## What is required
Below are entries; print them exactly from the first line through the one containing "[button] (530, 1483)".

Exercise materials section start

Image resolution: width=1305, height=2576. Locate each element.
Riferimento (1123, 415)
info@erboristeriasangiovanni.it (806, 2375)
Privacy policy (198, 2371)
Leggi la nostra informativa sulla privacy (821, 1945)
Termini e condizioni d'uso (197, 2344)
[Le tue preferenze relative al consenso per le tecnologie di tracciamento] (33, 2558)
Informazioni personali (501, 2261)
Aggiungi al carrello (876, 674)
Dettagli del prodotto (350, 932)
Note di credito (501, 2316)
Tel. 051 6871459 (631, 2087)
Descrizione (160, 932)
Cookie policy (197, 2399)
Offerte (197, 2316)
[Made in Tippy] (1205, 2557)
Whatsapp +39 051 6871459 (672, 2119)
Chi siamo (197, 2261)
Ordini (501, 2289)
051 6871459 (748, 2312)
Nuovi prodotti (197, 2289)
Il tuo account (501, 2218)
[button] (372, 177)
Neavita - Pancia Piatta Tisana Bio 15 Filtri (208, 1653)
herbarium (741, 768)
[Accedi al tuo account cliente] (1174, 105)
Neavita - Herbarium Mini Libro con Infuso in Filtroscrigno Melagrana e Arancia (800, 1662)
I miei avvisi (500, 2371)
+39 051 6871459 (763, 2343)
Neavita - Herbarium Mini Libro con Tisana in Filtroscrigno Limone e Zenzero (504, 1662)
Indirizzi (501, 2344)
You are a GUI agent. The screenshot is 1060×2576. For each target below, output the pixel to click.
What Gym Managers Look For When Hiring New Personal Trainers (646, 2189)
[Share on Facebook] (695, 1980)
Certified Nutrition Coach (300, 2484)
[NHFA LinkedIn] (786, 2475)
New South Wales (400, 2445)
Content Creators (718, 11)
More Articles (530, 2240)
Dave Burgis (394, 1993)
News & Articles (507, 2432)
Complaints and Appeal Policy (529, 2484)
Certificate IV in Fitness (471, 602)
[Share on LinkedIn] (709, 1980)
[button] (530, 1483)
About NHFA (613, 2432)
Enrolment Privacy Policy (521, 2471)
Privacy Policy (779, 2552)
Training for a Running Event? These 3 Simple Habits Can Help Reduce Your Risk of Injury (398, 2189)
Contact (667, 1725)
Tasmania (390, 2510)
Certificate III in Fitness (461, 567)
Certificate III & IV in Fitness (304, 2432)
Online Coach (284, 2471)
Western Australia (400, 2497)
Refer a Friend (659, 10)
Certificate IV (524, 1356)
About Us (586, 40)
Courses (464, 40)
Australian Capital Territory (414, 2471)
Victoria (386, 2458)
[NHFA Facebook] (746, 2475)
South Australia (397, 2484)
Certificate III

Exercise materials section end

## Solved exercise
Image resolution: width=1305, height=2576. Locate each element.
Riferimento (1123, 415)
info@erboristeriasangiovanni.it (806, 2375)
Privacy policy (198, 2371)
Leggi la nostra informativa sulla privacy (821, 1945)
Termini e condizioni d'uso (197, 2344)
[Le tue preferenze relative al consenso per le tecnologie di tracciamento] (33, 2558)
Informazioni personali (501, 2261)
Aggiungi al carrello (876, 674)
Dettagli del prodotto (350, 932)
Note di credito (501, 2316)
Tel. 051 6871459 (631, 2087)
Descrizione (160, 932)
Cookie policy (197, 2399)
Offerte (197, 2316)
[Made in Tippy] (1205, 2557)
Whatsapp +39 051 6871459 (672, 2119)
Chi siamo (197, 2261)
Ordini (501, 2289)
051 6871459 (748, 2312)
Nuovi prodotti (197, 2289)
Il tuo account (501, 2218)
[button] (372, 177)
Neavita - Pancia Piatta Tisana Bio 15 Filtri (208, 1653)
herbarium (741, 768)
[Accedi al tuo account cliente] (1174, 105)
Neavita - Herbarium Mini Libro con Infuso in Filtroscrigno Melagrana e Arancia (800, 1662)
I miei avvisi (500, 2371)
+39 051 6871459 (763, 2343)
Neavita - Herbarium Mini Libro con Tisana in Filtroscrigno Limone e Zenzero (504, 1662)
Indirizzi (501, 2344)
You are a GUI agent. The screenshot is 1060×2576. For each target below, output the pixel to click.
What Gym Managers Look For When Hiring New Personal Trainers (646, 2189)
[Share on Facebook] (695, 1980)
Certified Nutrition Coach (300, 2484)
[NHFA LinkedIn] (786, 2475)
New South Wales (400, 2445)
Content Creators (718, 11)
More Articles (530, 2240)
Dave Burgis (394, 1993)
News & Articles (507, 2432)
Complaints and Appeal Policy (529, 2484)
Certificate IV in Fitness (471, 602)
[Share on LinkedIn] (709, 1980)
[button] (530, 1483)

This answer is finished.